What the exercise asks
Copy every one of the lines below word for word, with nothing added, dropped, or changed.

Exercise materials
* BEGIN *

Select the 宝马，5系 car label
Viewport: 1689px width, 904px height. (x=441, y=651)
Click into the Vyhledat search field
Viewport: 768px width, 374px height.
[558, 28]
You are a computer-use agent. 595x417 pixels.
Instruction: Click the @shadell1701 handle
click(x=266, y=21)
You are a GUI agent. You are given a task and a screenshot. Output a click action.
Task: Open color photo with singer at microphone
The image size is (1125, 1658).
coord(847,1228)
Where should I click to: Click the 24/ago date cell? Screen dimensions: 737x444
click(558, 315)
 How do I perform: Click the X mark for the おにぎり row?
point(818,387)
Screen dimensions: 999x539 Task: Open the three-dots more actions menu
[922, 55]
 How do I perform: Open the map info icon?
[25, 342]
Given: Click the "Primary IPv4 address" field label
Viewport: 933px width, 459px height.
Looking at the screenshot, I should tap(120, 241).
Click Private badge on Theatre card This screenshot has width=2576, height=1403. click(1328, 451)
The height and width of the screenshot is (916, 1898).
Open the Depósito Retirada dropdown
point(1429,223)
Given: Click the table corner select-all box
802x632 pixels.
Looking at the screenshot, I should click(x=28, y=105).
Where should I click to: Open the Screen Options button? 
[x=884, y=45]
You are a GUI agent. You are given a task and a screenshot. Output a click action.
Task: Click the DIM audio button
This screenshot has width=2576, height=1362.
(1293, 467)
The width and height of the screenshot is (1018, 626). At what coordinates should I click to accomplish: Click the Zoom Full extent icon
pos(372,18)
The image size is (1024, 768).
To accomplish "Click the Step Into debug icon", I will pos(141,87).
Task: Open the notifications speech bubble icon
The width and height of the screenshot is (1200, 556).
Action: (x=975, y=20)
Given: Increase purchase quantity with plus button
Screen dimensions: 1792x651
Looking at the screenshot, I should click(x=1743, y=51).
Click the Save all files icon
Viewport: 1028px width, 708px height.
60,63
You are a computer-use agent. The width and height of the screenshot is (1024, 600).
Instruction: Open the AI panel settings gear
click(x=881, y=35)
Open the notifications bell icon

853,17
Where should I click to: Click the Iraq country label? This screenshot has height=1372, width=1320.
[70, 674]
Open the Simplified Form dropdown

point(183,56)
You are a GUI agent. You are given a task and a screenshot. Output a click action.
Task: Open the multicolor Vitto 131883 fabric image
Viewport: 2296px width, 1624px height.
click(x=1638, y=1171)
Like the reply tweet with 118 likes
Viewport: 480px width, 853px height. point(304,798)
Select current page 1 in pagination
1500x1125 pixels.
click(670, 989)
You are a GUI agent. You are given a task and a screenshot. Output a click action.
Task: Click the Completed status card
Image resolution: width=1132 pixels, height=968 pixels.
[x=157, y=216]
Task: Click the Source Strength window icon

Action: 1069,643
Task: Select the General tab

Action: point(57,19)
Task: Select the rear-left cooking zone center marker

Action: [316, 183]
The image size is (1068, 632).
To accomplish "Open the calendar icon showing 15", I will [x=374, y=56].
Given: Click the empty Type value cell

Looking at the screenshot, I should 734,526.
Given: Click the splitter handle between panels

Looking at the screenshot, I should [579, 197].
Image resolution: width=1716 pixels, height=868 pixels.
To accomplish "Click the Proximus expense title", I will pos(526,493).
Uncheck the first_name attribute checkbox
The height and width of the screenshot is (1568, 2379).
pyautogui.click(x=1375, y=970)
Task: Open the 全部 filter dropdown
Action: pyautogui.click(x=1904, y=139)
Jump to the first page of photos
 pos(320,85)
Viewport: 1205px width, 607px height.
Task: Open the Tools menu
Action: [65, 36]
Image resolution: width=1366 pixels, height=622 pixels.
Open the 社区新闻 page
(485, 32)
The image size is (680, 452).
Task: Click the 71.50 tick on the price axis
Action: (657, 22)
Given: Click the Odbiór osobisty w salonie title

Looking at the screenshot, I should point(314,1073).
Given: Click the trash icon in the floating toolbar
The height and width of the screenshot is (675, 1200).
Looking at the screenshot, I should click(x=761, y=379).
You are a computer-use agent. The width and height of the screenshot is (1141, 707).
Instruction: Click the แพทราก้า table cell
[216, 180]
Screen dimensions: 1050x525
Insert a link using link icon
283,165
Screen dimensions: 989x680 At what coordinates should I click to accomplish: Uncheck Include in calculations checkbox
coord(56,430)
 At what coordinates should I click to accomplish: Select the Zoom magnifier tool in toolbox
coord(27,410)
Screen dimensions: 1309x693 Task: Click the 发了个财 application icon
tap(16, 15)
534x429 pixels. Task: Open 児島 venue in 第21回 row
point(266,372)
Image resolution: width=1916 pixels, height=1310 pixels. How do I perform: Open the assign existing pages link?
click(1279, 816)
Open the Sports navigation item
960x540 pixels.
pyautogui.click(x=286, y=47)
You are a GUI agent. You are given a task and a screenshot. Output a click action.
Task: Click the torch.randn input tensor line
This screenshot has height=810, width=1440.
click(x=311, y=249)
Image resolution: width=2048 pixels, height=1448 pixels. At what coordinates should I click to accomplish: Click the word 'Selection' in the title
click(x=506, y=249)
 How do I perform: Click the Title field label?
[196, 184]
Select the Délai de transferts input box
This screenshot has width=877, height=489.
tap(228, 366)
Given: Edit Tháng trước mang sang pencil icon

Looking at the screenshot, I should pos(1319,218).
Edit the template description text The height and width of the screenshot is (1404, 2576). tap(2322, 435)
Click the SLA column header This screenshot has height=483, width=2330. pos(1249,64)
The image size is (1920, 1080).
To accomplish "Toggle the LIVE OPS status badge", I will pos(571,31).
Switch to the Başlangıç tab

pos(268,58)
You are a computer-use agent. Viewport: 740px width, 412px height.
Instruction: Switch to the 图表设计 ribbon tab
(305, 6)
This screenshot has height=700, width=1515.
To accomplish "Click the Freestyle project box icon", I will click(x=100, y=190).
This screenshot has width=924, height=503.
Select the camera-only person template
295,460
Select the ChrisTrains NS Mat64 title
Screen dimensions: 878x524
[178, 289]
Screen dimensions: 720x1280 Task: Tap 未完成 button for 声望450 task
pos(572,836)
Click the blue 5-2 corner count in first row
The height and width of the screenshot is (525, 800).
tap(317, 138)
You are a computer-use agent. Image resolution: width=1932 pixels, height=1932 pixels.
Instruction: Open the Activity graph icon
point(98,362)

* END *

Result of the task
Select the 宝马，5系 car label
Viewport: 1689px width, 904px height. (x=441, y=651)
Click into the Vyhledat search field
Viewport: 768px width, 374px height.
[558, 28]
You are a computer-use agent. 595x417 pixels.
Instruction: Click the @shadell1701 handle
click(x=266, y=21)
You are a GUI agent. You are given a task and a screenshot. Output a click action.
Task: Open color photo with singer at microphone
The image size is (1125, 1658).
coord(847,1228)
Where should I click to: Click the 24/ago date cell? Screen dimensions: 737x444
click(558, 315)
 How do I perform: Click the X mark for the おにぎり row?
point(818,387)
Screen dimensions: 999x539 Task: Open the three-dots more actions menu
[922, 55]
 How do I perform: Open the map info icon?
[25, 342]
Given: Click the "Primary IPv4 address" field label
Viewport: 933px width, 459px height.
Looking at the screenshot, I should tap(120, 241).
Click Private badge on Theatre card This screenshot has width=2576, height=1403. click(1328, 451)
The height and width of the screenshot is (916, 1898).
Open the Depósito Retirada dropdown
point(1429,223)
Given: Click the table corner select-all box
802x632 pixels.
Looking at the screenshot, I should click(x=28, y=105).
Where should I click to: Open the Screen Options button? 
[x=884, y=45]
You are a GUI agent. You are given a task and a screenshot. Output a click action.
Task: Click the DIM audio button
This screenshot has width=2576, height=1362.
(1293, 467)
The width and height of the screenshot is (1018, 626). At what coordinates should I click to accomplish: Click the Zoom Full extent icon
pos(372,18)
The image size is (1024, 768).
To accomplish "Click the Step Into debug icon", I will pos(141,87).
Task: Open the notifications speech bubble icon
The width and height of the screenshot is (1200, 556).
Action: (x=975, y=20)
Given: Increase purchase quantity with plus button
Screen dimensions: 1792x651
Looking at the screenshot, I should click(x=1743, y=51).
Click the Save all files icon
Viewport: 1028px width, 708px height.
60,63
You are a computer-use agent. The width and height of the screenshot is (1024, 600).
Instruction: Open the AI panel settings gear
click(x=881, y=35)
Open the notifications bell icon

853,17
Where should I click to: Click the Iraq country label? This screenshot has height=1372, width=1320.
[70, 674]
Open the Simplified Form dropdown

point(183,56)
You are a GUI agent. You are given a task and a screenshot. Output a click action.
Task: Open the multicolor Vitto 131883 fabric image
Viewport: 2296px width, 1624px height.
click(x=1638, y=1171)
Like the reply tweet with 118 likes
Viewport: 480px width, 853px height. point(304,798)
Select current page 1 in pagination
1500x1125 pixels.
click(670, 989)
You are a GUI agent. You are given a task and a screenshot. Output a click action.
Task: Click the Completed status card
Image resolution: width=1132 pixels, height=968 pixels.
[x=157, y=216]
Task: Click the Source Strength window icon

Action: 1069,643
Task: Select the General tab

Action: point(57,19)
Task: Select the rear-left cooking zone center marker

Action: [316, 183]
The image size is (1068, 632).
To accomplish "Open the calendar icon showing 15", I will [x=374, y=56].
Given: Click the empty Type value cell

Looking at the screenshot, I should 734,526.
Given: Click the splitter handle between panels

Looking at the screenshot, I should [579, 197].
Image resolution: width=1716 pixels, height=868 pixels.
To accomplish "Click the Proximus expense title", I will pos(526,493).
Uncheck the first_name attribute checkbox
The height and width of the screenshot is (1568, 2379).
pyautogui.click(x=1375, y=970)
Task: Open the 全部 filter dropdown
Action: pyautogui.click(x=1904, y=139)
Jump to the first page of photos
 pos(320,85)
Viewport: 1205px width, 607px height.
Task: Open the Tools menu
Action: [65, 36]
Image resolution: width=1366 pixels, height=622 pixels.
Open the 社区新闻 page
(485, 32)
The image size is (680, 452).
Task: Click the 71.50 tick on the price axis
Action: (657, 22)
Given: Click the Odbiór osobisty w salonie title

Looking at the screenshot, I should point(314,1073).
Given: Click the trash icon in the floating toolbar
The height and width of the screenshot is (675, 1200).
Looking at the screenshot, I should click(x=761, y=379).
You are a computer-use agent. The width and height of the screenshot is (1141, 707).
Instruction: Click the แพทราก้า table cell
[216, 180]
Screen dimensions: 1050x525
Insert a link using link icon
283,165
Screen dimensions: 989x680 At what coordinates should I click to accomplish: Uncheck Include in calculations checkbox
coord(56,430)
 At what coordinates should I click to accomplish: Select the Zoom magnifier tool in toolbox
coord(27,410)
Screen dimensions: 1309x693 Task: Click the 发了个财 application icon
tap(16, 15)
534x429 pixels. Task: Open 児島 venue in 第21回 row
point(266,372)
Image resolution: width=1916 pixels, height=1310 pixels. How do I perform: Open the assign existing pages link?
click(1279, 816)
Open the Sports navigation item
960x540 pixels.
pyautogui.click(x=286, y=47)
You are a GUI agent. You are given a task and a screenshot. Output a click action.
Task: Click the torch.randn input tensor line
This screenshot has height=810, width=1440.
click(x=311, y=249)
Image resolution: width=2048 pixels, height=1448 pixels. At what coordinates should I click to accomplish: Click the word 'Selection' in the title
click(x=506, y=249)
 How do I perform: Click the Title field label?
[196, 184]
Select the Délai de transferts input box
This screenshot has width=877, height=489.
tap(228, 366)
Given: Edit Tháng trước mang sang pencil icon

Looking at the screenshot, I should pos(1319,218).
Edit the template description text The height and width of the screenshot is (1404, 2576). tap(2322, 435)
Click the SLA column header This screenshot has height=483, width=2330. pos(1249,64)
The image size is (1920, 1080).
To accomplish "Toggle the LIVE OPS status badge", I will pos(571,31).
Switch to the Başlangıç tab

pos(268,58)
You are a computer-use agent. Viewport: 740px width, 412px height.
Instruction: Switch to the 图表设计 ribbon tab
(305, 6)
This screenshot has height=700, width=1515.
To accomplish "Click the Freestyle project box icon", I will click(x=100, y=190).
This screenshot has width=924, height=503.
Select the camera-only person template
295,460
Select the ChrisTrains NS Mat64 title
Screen dimensions: 878x524
[178, 289]
Screen dimensions: 720x1280 Task: Tap 未完成 button for 声望450 task
pos(572,836)
Click the blue 5-2 corner count in first row
The height and width of the screenshot is (525, 800).
tap(317, 138)
You are a computer-use agent. Image resolution: width=1932 pixels, height=1932 pixels.
Instruction: Open the Activity graph icon
point(98,362)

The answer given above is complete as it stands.